Über Wochen hat Greifswald, das sich stolz „Universitätsstadt“ nennt, ein peinliches Bild geboten: Demonstranten ernten auf dem Marktplatz Applaus und finden in den Leserbriefspalten der Lokalzeitung Zustimmung, wenn sie in den Universitätsangehörigen eine „politisierte selbsternannte Elite“ sehen und verhöhnen.

(Auszug Vorwort)

Die Autoren möchten mit dieser Zeitung vor allem eines: Informationslücken füllen und Falschinformationen zurückweisen. “Dies scheint uns vor dem Hintergrund der Art und Weise, wie die Namensdiskussion in der Öffentlichkeit geführt wurde, umso wichtiger.” heisst es weiter. Denn die Stimmungsmache war spürbar – im Alltag, in der Universität und auf der Straße. Für die Mitglieder des Senats, für die Mitglieder der Universität und für die Bevölkerung Vorpommern-Greifswalds hieß das: gegenseitige Konfrontationen und Diskussionen über Inhalte – zur Person Arndts, zu den Werken Arndts, zur historischen Epoche in der Zeit Arndts, zur aktuellen rechtlichen Grundlage einer Um- oder Benennung der Universität und der Stellung dieser in einer modernen, weltoffenen Gesellschaft. Jenseits von dem aber – so die Autoren – wurde mit populistischen Strategien und Argumenten Shit Storms, Fake News, gefälschte Umfragen und Demonstrationen – mobil gemacht gegen diejenigen, die diese Stadt mit bereichern: Studierende und Professoren. 

Der Umgang mit den Befürwortern der Namensänderung in den vergangenen Monaten markiert einen Tiefpunkt der lokalen politischen Kultur.

(Auszug Vorwort)

Ein Überblick

In den 14 Kapiteln verschaffen die Autoren einen Überblick aus verschiedenen fachspezischen Forschungsbereichen, vom historischen, literarischen, politikwissenschaftlichen, geographischen, bishin zum theologischen Bereich. Warum die Universität keinen Namenspatron braucht, wie Arndt in der deutschen Literaturgeschichtsschreibung aber auch der politikwissenschaftlichen Ideen-Geschichtsschreibung eingeordnet wird, aber auch die Perspektive eines Amerikanisten und eines Pfarrers geben neue Einblicke in die Thematik Arndt, die so in den vergangenen Diskussionen – auch aufgrund der emotionsgeladenen Situationen – kein Gehör gefunden haben. Einige von den Autoren haben bereits in der Vergangenheit öffentlich Position bezogen und fachwissenschaftliche Begründungen für eine Ablegung Arndts als Namenspatron geliefert, darunter beispielsweise Professor Dr. Thomas Stamm-Kuhlmann als Dekan der Philosophischen Fakultät und Professor Dr. Hubertus Buchstein als Mitglied des akademischen Senats. 

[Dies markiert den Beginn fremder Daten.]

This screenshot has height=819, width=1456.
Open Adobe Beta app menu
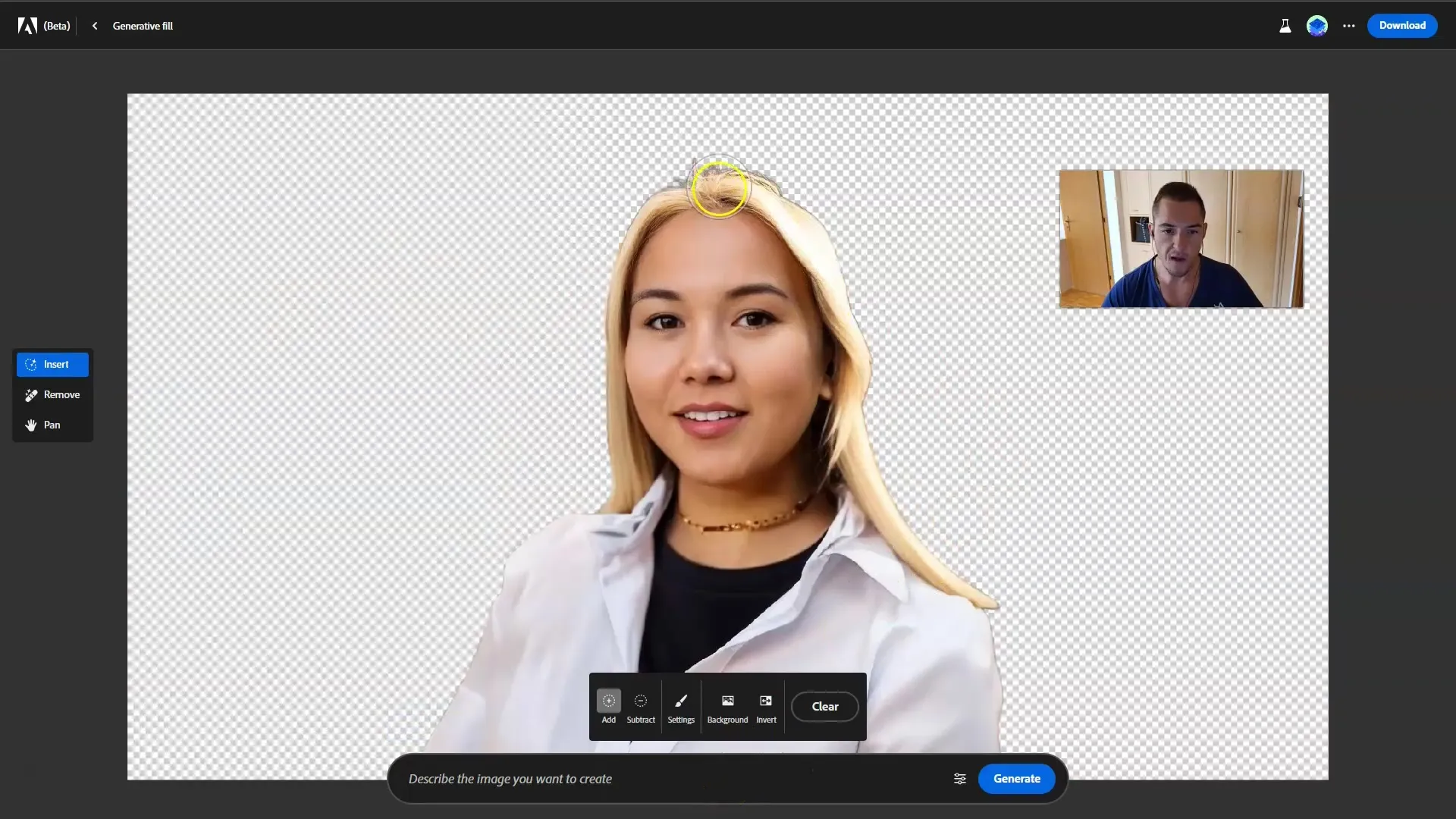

Es geht um Zusammenhänge, die nicht auf das Format eines Leserbriefs, einer Twitter-Meldung oder einer Demo-Parole zusammengestutzt werden können. Liebe Leserinnen und Leser – bitte nehmen Sie sich für die Lektüre der EMAZ die nötige Zeit.

(Auszug Vowort)

Die vollständige Zeitung haben wir der Facebookgruppe “Greifswald für alle” entnommen und stellen sie hier – FürUniv.Greifswald – zur Verfügung.)

[Anmerkung der Redaktion, 11. Oktober 13:28 Uhr: Versehentlich war von 10 Professoren die Rede. Es sind lediglich 8.]